__Task goal__. Write out again the entries from the first line to the line that includes "Amerika titkos kéműrállomása, amely", keeping both of those lines.
Start of Block
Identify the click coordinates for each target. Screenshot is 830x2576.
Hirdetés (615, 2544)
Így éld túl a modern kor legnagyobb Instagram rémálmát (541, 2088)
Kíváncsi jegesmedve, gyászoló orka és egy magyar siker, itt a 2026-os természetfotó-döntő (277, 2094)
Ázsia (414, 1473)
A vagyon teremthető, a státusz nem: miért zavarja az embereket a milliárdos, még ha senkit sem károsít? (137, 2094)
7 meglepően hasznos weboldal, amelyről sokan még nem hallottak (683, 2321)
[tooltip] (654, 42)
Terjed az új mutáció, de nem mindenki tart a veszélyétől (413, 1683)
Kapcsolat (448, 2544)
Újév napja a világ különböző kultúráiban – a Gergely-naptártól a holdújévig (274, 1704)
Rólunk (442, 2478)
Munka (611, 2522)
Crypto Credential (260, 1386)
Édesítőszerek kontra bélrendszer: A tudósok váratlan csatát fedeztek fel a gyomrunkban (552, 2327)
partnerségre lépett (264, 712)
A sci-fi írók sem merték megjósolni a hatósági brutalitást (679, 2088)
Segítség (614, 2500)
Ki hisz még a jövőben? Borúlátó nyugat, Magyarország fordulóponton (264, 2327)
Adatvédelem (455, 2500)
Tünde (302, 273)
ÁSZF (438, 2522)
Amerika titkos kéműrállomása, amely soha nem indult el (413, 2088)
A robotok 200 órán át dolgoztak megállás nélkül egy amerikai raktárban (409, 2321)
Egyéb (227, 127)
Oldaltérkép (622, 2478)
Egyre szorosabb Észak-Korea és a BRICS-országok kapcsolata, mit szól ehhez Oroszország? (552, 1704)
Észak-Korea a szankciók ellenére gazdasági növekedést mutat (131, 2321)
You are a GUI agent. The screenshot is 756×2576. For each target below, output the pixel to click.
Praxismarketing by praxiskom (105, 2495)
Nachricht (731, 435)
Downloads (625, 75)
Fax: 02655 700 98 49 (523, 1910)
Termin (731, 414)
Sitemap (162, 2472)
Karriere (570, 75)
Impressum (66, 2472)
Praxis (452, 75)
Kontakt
End of Block
__Task solution__.
Identify the click coordinates for each target. Screenshot is 830x2576.
Hirdetés (615, 2544)
Így éld túl a modern kor legnagyobb Instagram rémálmát (541, 2088)
Kíváncsi jegesmedve, gyászoló orka és egy magyar siker, itt a 2026-os természetfotó-döntő (277, 2094)
Ázsia (414, 1473)
A vagyon teremthető, a státusz nem: miért zavarja az embereket a milliárdos, még ha senkit sem károsít? (137, 2094)
7 meglepően hasznos weboldal, amelyről sokan még nem hallottak (683, 2321)
[tooltip] (654, 42)
Terjed az új mutáció, de nem mindenki tart a veszélyétől (413, 1683)
Kapcsolat (448, 2544)
Újév napja a világ különböző kultúráiban – a Gergely-naptártól a holdújévig (274, 1704)
Rólunk (442, 2478)
Munka (611, 2522)
Crypto Credential (260, 1386)
Édesítőszerek kontra bélrendszer: A tudósok váratlan csatát fedeztek fel a gyomrunkban (552, 2327)
partnerségre lépett (264, 712)
A sci-fi írók sem merték megjósolni a hatósági brutalitást (679, 2088)
Segítség (614, 2500)
Ki hisz még a jövőben? Borúlátó nyugat, Magyarország fordulóponton (264, 2327)
Adatvédelem (455, 2500)
Tünde (302, 273)
ÁSZF (438, 2522)
Amerika titkos kéműrállomása, amely soha nem indult el (413, 2088)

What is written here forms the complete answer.